→ Task prompt
Exact copy, no pictures: set down the lines from the one holding "The height and width of the screenshot is (692, 1568)." through the final line of the records below.

→ Data for this task
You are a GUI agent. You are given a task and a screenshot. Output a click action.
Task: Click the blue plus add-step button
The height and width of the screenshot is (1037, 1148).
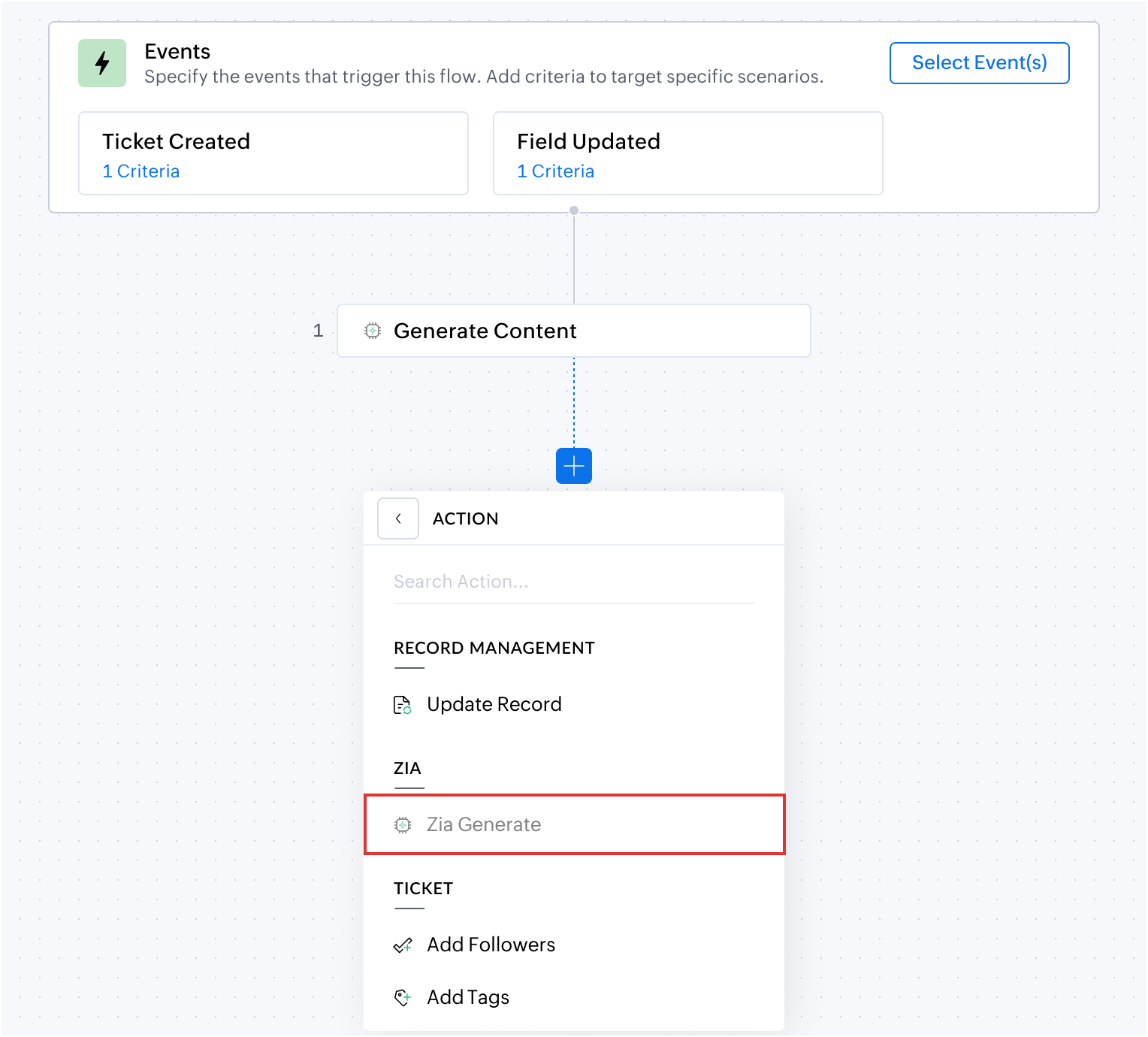[x=574, y=466]
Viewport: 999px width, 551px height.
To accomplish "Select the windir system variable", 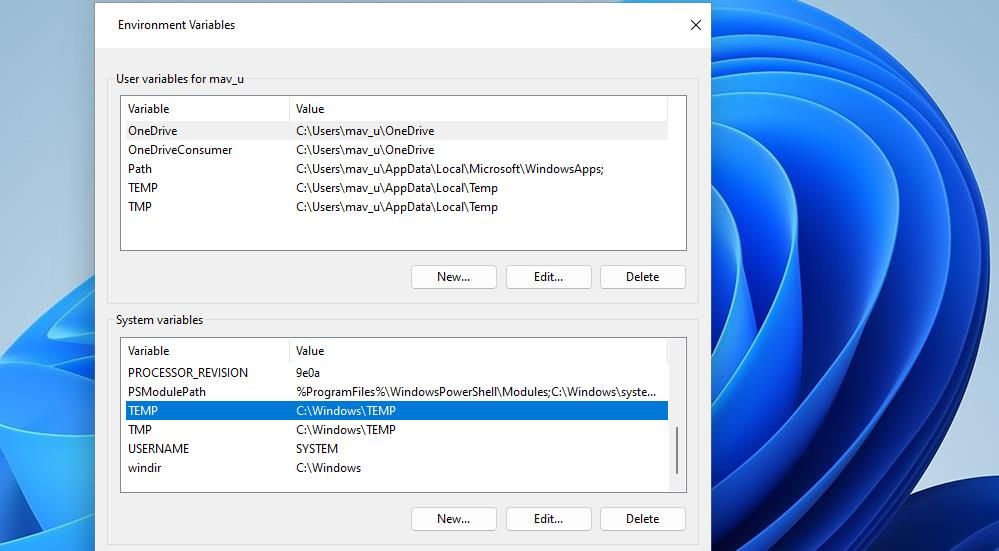I will tap(146, 468).
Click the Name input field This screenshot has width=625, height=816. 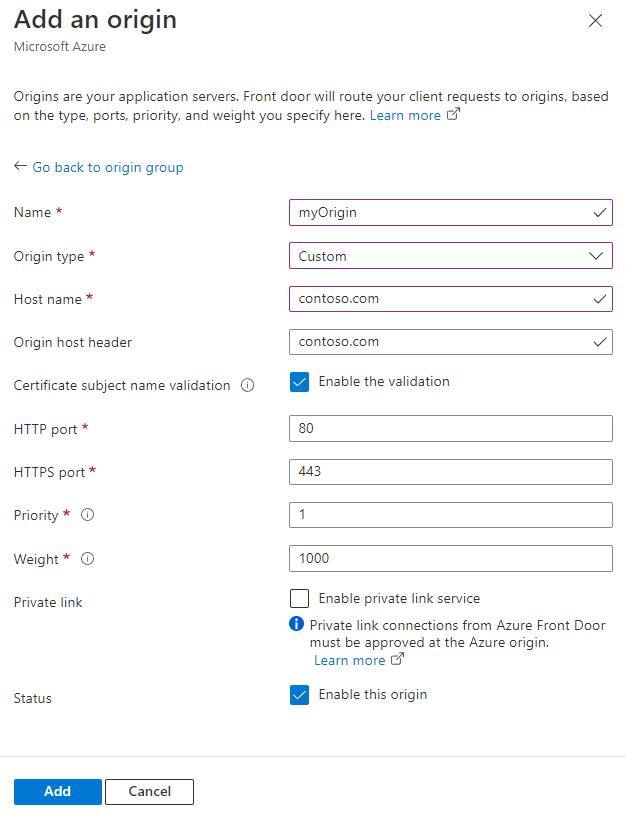(x=440, y=213)
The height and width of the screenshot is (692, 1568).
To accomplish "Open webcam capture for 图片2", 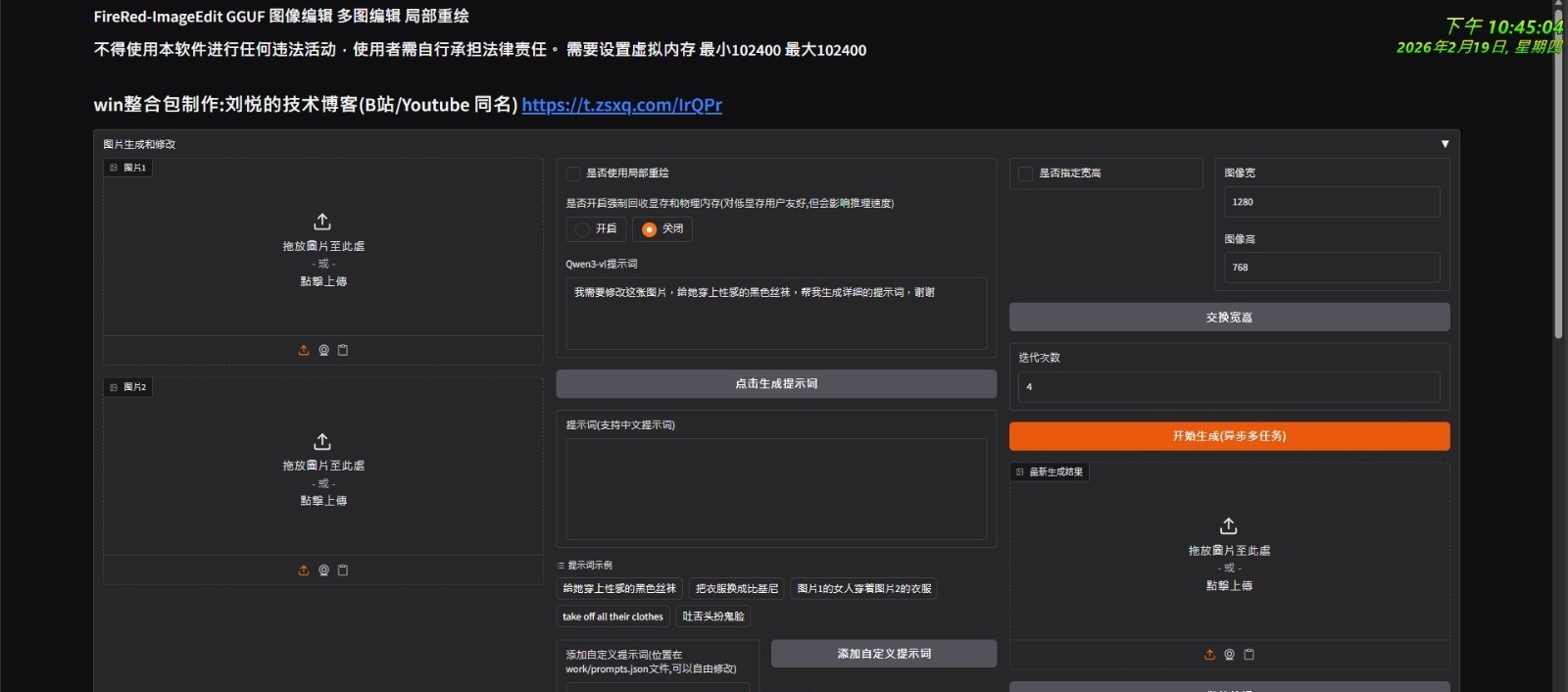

→ Problem solution
The height and width of the screenshot is (692, 1568).
To accomplish "Open webcam capture for 图片2", 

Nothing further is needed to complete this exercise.